King of Kannauj
- Reign: 647 – 16 June 649
- Predecessor: Harshavardhana
- Successor: Yashovarman

= Arunasva =

King of Kannauj from 647 to 649

Arunāsva (also known as Aluonashun in Chinese sources and as Arjuna) was the governor of Tirabhukti (modern north Bihar) who later usurped the throne of Kannauj.
He had been the governor of Tirhut and a minister at the court of Harsha and usurped the throne after his death, succeeding the Pushyabhuti dynasty. He is known for repulsing an invasion launched by the Arab Muslims of the Rashidun Caliphate.

==Reign==
The historian, Yogendra Mishra, was of the view that Arunasva was likely a prince related to the Maukhari dynasty who had established a base of operations for himself in the region of Tirhut where he served as a governor for Harshavardhana.

After emperor Harshavardhana's death, he usurped the throne and became the new king of Kannauj including his former possessions in Tirabhukti. He was the emperor's former minister. In 648, the Tang dynasty's emperor Tang Taizong sent Wang Xuance to India in response to emperor Harsha having sent an ambassador to China. However once in India he discovered Harsha had died and the new king Aluonashun (supposedly Arunāsva) attacked Wang and his 30 mounted subordinates. This led to Wang Xuance escaping to Tibet and then mounting a joint of over 7,000 Nepalese mounted infantry and 1,200 Tibetan infantry and attack on the Indian state on 16 June at the Battle of Chabuheluo.

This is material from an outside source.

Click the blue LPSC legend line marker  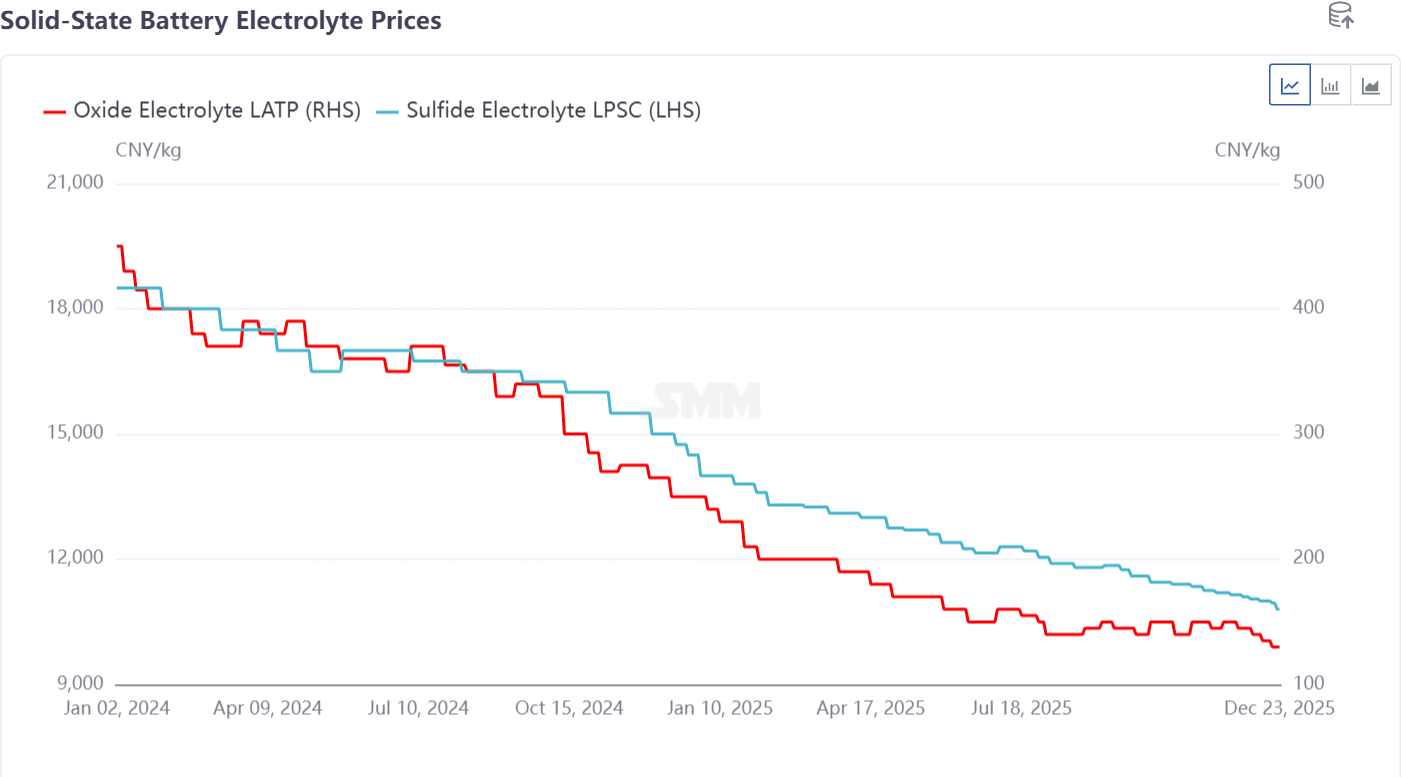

The success of this attack won Xuance the title of the "Grand Master for the Closing Court." (Note that this is not a prestigious title, only in the 5th rank of Tang's nine-rank official system) He also secured a reported Buddhist relic for China. 2,000 prisoners were taken from Magadha by the Nepali and Tibetan forces under Wang. Tibetan and Chinese writings document describe Wang Xuance's raid on India with Tibetan soldiers. Nepal had been subdued by the Tibetan emperor Songtsen. The Indian pretender was among the captives. The war happened in 649. Taizong's grave had a statue of the Indian pretender. The pretender's name was recorded in Chinese records as "Na-fu-ti O-lo-na-shuen" (Dinafudi is probably a reference to Tirabhukti).